Monday, August 21, 2017

Potter's Tag

I believe there are plenty of relationships that stay together because of economic dependence. The worst kind of dependence. Money is power in a relationship.  I have that kind of relationship with clay. If your partner is also your paycheque, you’re in a different position to make demands. So if you earn no money, or less money you’re going to be less likely to win when it comes to what you want to make.
I came back from two workshops in BC where I got my workshop fee, sold some pots and some books and two pockets of cash. That was 6 weeks ago and I’ve had a good time making what I want to make feeling the freedom to explore new work, and do pretty well what I wanted to do in the studio. Well the money is gone and I’m thinking of making for the market place again. The lower the bank account the tighter the pots! 
 The good ole tray sets that are a no brainer for me and sell like hot cakes are back in production. I also made some teapots with slip cast lugs and knobs that are pretty tight by my standards. They could use a good poke! I also made some cups with my slip cast diner style handles. Opps, they only fit one finger and I know the majority of the market like huge cups with handles that fit a fist or at least 4 fingers. I dislike those handles so until the wolf at the door actually comes in and bites me the handles remain my sanctuary from dependence.
The diner style handle is actually a small version of the dog bone handle. Since I don’t pull that handle all that well I slip cast it. Porcelain handle on a stoneware cup.
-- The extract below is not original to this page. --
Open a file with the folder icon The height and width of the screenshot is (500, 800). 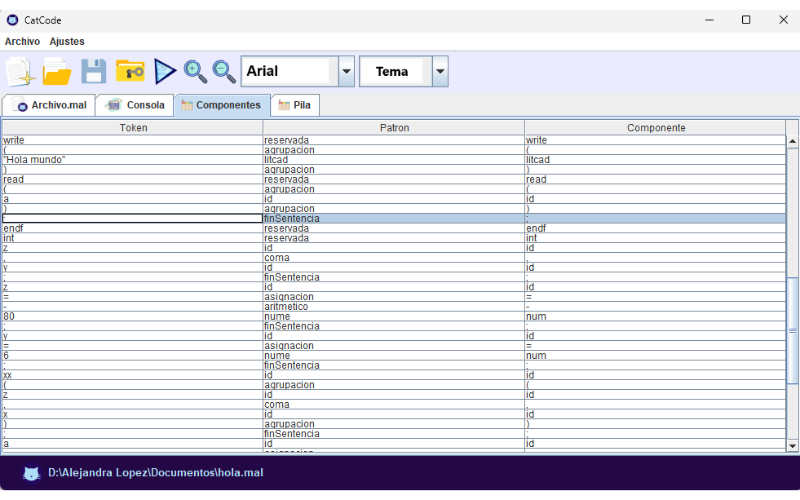57,72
For those of us in Ontario that fondly remember Blue Mountain Pottery sold in Birk’s Jewellery Stores across the province I slip cast this vase. Every house in the province proudly displayed a piece of BMP in the window. I would buy my mum a piece for Christmas. The vases were expensive so it was usually a swan, bear or some small novelty item. I gave the vase a poke with the palm of my hand when I pulled it soft out of the mould. So far that is it’s only sign of my vandalizing it with this potter’s tag. The vase was usually cut at the top to give a bird beak appearance. I decided I liked that line. Now to decide about further pokes, slashes, little lugs. It takes some time to develop a recognizable tag. 

Friday, August 18, 2017


I am totally excited to have received the invites for “Storytellers” in the mail today. I had nothing to do with the title and I love it. I probably would have come up with something like “ A Painter, A Sculptor and a Bull Shitter! More likely I would have titled it “ The Mutual Admiration Society”  or “Birds of a feather” since all three of us are total fans of each others work.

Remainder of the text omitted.